Introduction: Diabetic patients suffer poor clinical outcomes after ischemic insult, as demonstrated by increased morbidity and mortality following cerebrovascular insult, myocardial infarction, and wounding. Proposed mechanisms of microvascular complications include micro-infarction, leaky capillaries, malformed vessels, or lack of new blood vessel growth. Here we employ a novel assay of pure neovascularization to demonstrate that diabetics do not form new blood vessels in response to ischemia. This process is reversed by blocking Fenton reactions, the physiologic process of iron oxidation that produces reactive oxygen species (ROS), with the FDA approved iron chelator deferoxamine.

Methods: A novel murine model of soft tissue ischemia was used to specifically isolate and quantify neovascularization in deferoxamine treated and untreated control and diabetic mice. After tissue harvest histology, vessel counts, and laser Doppler were used to quantify new blood vessel growth. Lineage depleted bone marrow cells from these mice were harvested and studied for their ability to mobilize, migrate, and incorporate into vascular structures.
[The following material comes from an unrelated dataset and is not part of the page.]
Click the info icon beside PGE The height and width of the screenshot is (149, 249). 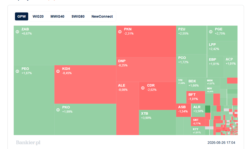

Results: Ischemic flaps forced to survive completely on newly formed blood vessels in control animals exhibited no tissue loss, while diabetic animals exhibited approximately 50% reduction in gross tissue survival. Vessel counts and laser Doppler confirmed this functional defect was a result of decreased new blood vessel growth in the flap. Deferoxamine treatment returned new blood vessel growth to control levels and rescued flap survival. In-vitro assays demonstrated that deferoxamine corrected diabetes induced cellular deficits in mobilization and migration.

Conclusion: Diabetes results in impaired neovascularization, leading to functional deficits after ischemic injury. Scavenging of ROS corrects the functional deficit seen after ischemic insult and returns new blood vessel growth to control values in diabetic animals in part by reversing defects in bone marrow derived cells. Since deferoxamine is currently FDA approved, this observation will be rapidly translated into the clinic.